Uniting Media and Education

With the onset of the internet, the opportunities for media to work with the public educational system have expanded exponentially. In many ways media agencies and teachers alike have grabbed the opportunity.

I personally try to use internet resources to try and improve my teaching. When student teaching a psychology class I used audio clips of songs containing backtracking to illustrate ways in which subliminal messages are used. In history, I used a variety of websites to access primary documents to add depth to the textbook information. I have also tried to take advantage of the availability of video. For example, I used a video on Jefferson’s presidency to add visuals to my lecture and a clip on brain development to help students understand neurons.

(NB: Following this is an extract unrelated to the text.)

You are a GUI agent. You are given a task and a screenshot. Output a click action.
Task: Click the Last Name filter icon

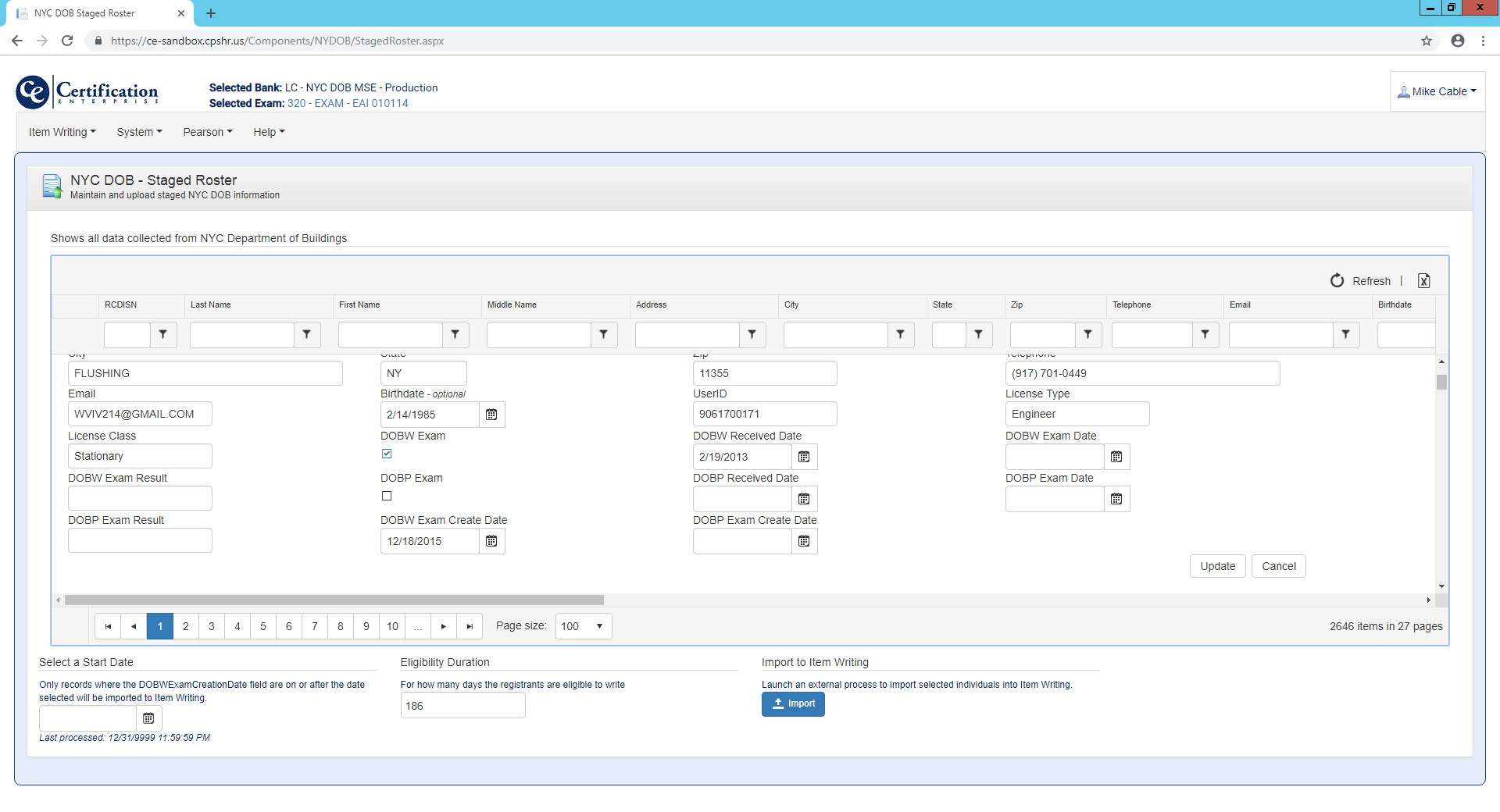click(307, 334)
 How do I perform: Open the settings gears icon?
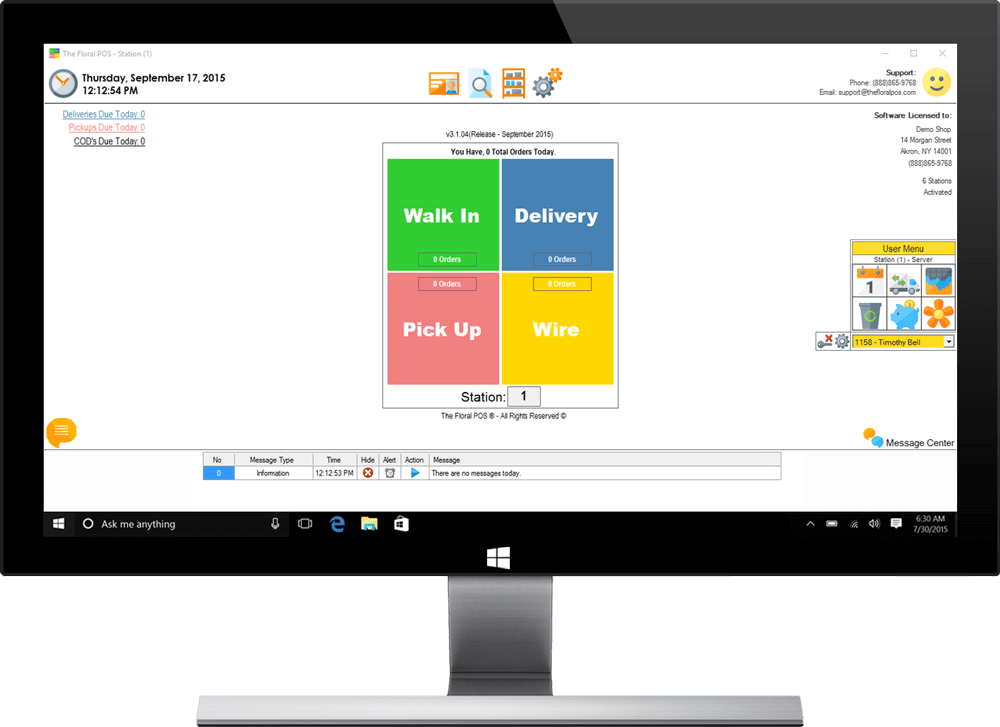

Technology has put a variety of resources to choose from at our finger tips. However, because of the variance in curriculum, most resources have to be reformatted and some become obsolete. In this dilemma I see possibility. A collaboration of media outlets and textbook companies could result in online activities which make sense when applied to lessons based on textbooks, video clips which fit seamlessly with the books’ text, and a variety of other resources.

Additionally, I think it seems plausible, considering the narrative format of a U.S. History class, for a media outlet to work with schools and air programming which adds to the students’ class work. It could work like this: A great many students watch the History Channel but they get a jumbled history from it with no real context. They may see a show about the Great Depression and then a documentary about the Mayan culture. If stations could designate their programming to line up with the point in the year when most teachers are teaching a certain topic then perhaps teachers could begin to capitalize on students’ home habits as well as the time they have with them at school.

While I haven't fully explored these thoughts here, my basic premise is that a development in the relationship between public education and mass media can only benefit both parties and warrants further attention.